Apasionada, sensible, incansable conversadora, no olvidaré todos los lugares a los que me llevó, junto a Ernst, siempre paciente y cordial, de Espira a Nuremberg, pasando por Colonia o la Selva Negra, hasta Friburgo, y las múltiples visitas a lugares más cercanos tras un opíparo desayuno alemán de domingo.

En cuanto a Ernst, tengo en la retina su imagen, cerveza y cigarrillo en mano, con su sonrisa tímida y su amabilidad exquisita, corrigiendo a su perfecto alemán las notas de Pepa para su trabajo como asistente social que él registraba en una grabadora tras un larga jornada de trabajo como Químico en la central nuclear de Mannheim.

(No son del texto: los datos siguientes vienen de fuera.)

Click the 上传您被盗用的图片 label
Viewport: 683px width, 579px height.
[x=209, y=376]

La fotografía era también una afición de Pepa con la que coincidía y, como yo, prefería las diapositivas a las fotos en papel. Carros y carros conservan recuerdos congelados de días cálidos. En su oficina tenía una cinta métrica a la que iba cortando un centímetro cada año con la ilusión puesta en terminar de cortarla el día de su jubilación para dedicarse a viajar. El último fue a Portugal, pero Creta era para ellos un destino recurrente.

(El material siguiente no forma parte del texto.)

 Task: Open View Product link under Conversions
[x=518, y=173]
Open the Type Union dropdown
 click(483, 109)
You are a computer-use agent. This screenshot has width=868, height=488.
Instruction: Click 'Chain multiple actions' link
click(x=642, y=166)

Desde que asistieron a mi boda teníamos pendiente ir juntos. Recuerdo cómo se entusiasmaba hablando de Grecia en general, pero en especial de Creta. Tengo presentes su sonrisa luminosa, sus carcajadas explosivas, su gusto por el buen vino, su amor por las flores...

Hoy, 19 de agosto, hubiera cumplido 78 años. Su cinta métrica hace años que dejó de descumplir distancia con el día de su anhelada jubilación. Que la tierra les sea leve y su espíritu vuele libre.